Das Urteil hat weitreichende Bedeutung für alle Unternehmen, die Produkte mit angeblich gesundheitsfördernder Wirkung online anbieten – insbesondere im Bereich der alternativen Therapien, Nahrungsergänzungsmittel, Magnetmatten oder Wellnessgeräte. Wer hier mit Versprechungen wie „Detox“, „Regeneration“ oder „Schmerzlinderung“ wirbt, muss in der Lage sein, diese Aussagen wissenschaftlich zu belegen. Andernfalls drohen kostenintensive Abmahnungen, Unterlassungsklagen, Gerichtskosten und erhebliche Reputationsverluste.

Zudem zeigt das Urteil, dass auch ein stilistisch unauffälliger Webshop mit vermeintlich harmlosen Aussagen wie „förderlich für das Immunsystem“ oder „aktiviert die Selbstheilungskräfte“ rechtlich problematisch sein kann – wenn die wissenschaftliche Basis fehlt. Unternehmen sollten daher ihre Texte durch spezialisierte Juristen prüfen lassen, bevor sie live geschaltet werden.

7. Fazit: Ein Urteil mit Signalwirkung

Das Urteil des LG Freiburg gegen die Multispa UG ist ein deutliches Signal an alle Anbieter im Gesundheits- und Wellnessmarkt. Es zeigt, dass gesundheitsbezogene Aussagen nicht nur ethisch sensibel, sondern auch juristisch hochgradig reguliert sind. Selbst im boomenden Wellness-Sektor dürfen Werbetexte nicht suggerieren, was nicht nachweisbar ist.
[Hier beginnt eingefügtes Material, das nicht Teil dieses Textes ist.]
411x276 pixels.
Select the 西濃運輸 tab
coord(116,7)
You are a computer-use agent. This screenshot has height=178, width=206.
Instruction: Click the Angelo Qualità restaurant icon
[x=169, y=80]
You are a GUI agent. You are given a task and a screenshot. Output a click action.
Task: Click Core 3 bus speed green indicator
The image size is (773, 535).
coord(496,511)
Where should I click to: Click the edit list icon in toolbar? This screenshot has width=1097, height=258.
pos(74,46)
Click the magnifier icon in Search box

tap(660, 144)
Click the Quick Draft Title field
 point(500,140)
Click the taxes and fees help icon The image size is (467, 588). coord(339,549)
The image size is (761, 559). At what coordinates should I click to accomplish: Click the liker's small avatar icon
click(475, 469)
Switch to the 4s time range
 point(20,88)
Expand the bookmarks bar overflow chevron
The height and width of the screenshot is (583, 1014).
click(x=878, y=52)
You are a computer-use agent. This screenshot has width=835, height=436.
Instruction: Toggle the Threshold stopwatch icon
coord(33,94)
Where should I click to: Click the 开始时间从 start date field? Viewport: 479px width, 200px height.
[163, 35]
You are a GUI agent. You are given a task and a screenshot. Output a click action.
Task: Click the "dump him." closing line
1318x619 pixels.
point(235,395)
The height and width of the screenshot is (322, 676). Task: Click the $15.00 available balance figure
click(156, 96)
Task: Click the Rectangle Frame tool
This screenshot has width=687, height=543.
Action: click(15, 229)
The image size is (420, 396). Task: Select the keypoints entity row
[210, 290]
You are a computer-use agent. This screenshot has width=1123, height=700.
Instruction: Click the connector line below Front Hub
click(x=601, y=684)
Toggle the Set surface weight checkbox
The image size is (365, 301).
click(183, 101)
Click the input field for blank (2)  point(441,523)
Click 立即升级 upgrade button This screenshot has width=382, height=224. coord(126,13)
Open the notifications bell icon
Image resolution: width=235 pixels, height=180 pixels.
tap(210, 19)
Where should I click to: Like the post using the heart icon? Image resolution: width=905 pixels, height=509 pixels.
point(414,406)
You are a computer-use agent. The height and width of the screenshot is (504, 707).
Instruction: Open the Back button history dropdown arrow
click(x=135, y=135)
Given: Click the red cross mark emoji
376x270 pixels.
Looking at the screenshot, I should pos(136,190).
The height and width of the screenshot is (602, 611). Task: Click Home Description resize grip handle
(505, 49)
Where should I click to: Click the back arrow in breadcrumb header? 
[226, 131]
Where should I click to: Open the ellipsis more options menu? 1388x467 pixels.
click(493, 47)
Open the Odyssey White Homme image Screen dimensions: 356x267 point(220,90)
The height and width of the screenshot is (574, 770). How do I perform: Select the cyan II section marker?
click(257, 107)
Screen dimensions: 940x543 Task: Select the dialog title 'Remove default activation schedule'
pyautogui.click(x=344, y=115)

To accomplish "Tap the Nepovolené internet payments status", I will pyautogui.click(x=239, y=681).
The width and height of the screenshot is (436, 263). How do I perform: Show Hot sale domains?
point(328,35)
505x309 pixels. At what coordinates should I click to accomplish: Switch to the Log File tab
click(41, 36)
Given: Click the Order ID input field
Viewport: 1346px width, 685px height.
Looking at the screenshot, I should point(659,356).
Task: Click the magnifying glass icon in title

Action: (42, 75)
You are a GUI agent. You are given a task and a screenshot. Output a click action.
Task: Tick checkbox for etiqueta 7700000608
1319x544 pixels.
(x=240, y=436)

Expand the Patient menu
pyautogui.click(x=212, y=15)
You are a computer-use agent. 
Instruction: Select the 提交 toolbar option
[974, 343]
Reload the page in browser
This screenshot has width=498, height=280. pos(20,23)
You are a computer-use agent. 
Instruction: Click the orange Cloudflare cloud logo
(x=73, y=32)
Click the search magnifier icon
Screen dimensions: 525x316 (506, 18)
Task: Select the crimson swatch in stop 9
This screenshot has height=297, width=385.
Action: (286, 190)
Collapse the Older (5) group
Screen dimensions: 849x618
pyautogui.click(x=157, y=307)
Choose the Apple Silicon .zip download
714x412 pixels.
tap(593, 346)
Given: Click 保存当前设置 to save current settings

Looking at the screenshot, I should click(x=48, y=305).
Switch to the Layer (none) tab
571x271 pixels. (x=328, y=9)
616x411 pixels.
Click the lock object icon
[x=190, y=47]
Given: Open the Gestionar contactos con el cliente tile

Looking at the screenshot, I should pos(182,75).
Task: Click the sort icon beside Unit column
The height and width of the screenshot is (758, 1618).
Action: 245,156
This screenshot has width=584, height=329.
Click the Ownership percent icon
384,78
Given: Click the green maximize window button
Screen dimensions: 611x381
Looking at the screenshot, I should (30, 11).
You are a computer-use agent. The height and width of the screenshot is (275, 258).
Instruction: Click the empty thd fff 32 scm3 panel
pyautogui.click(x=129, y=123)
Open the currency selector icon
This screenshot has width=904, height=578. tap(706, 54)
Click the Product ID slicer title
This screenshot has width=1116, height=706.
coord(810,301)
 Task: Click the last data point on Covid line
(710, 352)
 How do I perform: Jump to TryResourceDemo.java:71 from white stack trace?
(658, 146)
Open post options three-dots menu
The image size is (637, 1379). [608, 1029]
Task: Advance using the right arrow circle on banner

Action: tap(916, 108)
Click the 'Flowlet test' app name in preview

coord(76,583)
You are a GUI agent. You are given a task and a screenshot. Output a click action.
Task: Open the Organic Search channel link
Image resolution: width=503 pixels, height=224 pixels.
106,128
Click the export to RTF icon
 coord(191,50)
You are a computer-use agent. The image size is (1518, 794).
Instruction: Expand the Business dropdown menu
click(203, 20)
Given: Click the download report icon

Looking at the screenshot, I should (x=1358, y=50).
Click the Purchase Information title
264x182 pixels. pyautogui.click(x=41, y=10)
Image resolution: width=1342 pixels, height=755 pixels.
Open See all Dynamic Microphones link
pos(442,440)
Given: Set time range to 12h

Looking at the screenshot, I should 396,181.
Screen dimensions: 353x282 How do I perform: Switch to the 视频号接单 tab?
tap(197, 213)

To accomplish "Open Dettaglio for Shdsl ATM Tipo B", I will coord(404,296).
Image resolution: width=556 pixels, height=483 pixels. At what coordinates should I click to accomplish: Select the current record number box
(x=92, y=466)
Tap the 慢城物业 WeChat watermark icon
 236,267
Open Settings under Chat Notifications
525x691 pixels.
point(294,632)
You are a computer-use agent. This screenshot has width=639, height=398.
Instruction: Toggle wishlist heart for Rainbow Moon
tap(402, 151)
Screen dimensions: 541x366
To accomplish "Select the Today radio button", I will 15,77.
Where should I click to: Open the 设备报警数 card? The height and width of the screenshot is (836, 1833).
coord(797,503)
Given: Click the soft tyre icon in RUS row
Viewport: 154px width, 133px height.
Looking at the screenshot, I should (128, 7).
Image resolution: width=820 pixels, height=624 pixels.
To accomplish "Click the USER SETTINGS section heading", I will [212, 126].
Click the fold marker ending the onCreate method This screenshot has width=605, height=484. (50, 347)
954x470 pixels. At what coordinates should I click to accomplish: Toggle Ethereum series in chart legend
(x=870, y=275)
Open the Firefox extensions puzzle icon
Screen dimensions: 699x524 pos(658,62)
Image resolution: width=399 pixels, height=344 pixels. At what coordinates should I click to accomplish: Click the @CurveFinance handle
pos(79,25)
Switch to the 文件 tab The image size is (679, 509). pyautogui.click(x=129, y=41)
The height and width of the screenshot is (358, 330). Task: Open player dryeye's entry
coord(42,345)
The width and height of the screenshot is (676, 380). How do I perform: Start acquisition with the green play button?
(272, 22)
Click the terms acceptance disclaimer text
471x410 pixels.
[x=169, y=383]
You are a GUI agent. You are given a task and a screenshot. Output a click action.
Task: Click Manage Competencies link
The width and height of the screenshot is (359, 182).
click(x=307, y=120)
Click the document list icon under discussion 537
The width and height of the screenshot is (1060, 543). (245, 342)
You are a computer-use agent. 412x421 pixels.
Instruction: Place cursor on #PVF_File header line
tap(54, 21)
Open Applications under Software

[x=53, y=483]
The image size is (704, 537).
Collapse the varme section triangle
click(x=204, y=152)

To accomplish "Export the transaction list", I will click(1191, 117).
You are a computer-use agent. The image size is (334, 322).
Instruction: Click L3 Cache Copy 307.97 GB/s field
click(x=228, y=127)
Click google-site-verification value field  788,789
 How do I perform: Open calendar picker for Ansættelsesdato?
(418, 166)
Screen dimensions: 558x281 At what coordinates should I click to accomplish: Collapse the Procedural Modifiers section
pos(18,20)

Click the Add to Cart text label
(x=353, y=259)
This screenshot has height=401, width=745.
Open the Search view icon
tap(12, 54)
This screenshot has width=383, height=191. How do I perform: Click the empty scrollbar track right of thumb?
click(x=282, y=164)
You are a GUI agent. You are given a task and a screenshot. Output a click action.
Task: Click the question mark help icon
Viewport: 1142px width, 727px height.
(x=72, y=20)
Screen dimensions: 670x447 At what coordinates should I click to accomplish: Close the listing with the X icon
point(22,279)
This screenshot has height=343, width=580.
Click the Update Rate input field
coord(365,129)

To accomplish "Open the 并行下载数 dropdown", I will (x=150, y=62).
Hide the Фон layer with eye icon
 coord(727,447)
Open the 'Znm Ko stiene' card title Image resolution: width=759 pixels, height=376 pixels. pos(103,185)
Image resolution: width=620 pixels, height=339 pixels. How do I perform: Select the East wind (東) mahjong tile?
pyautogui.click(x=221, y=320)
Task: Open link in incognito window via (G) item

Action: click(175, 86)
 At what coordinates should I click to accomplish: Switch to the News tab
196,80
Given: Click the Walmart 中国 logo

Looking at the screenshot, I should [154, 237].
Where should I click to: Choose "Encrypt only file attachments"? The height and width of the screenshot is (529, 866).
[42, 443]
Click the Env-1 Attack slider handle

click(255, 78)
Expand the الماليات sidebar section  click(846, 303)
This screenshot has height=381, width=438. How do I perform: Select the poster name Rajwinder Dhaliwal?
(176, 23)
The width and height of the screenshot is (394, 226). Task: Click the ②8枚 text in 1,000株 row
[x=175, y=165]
Anbieter, die sich auf Pseudowissenschaft oder esoterische Behauptungen stützen, setzen sich einem erheblichen rechtlichen Risiko aus.

Für Verbraucher bedeutet das Urteil einen gestärkten Schutz vor Täuschung, für Unternehmen hingegen einen klaren Handlungsauftrag: Gesundheitswerbung muss belegt, differenziert und juristisch geprüft sein – alles andere kann teuer werden.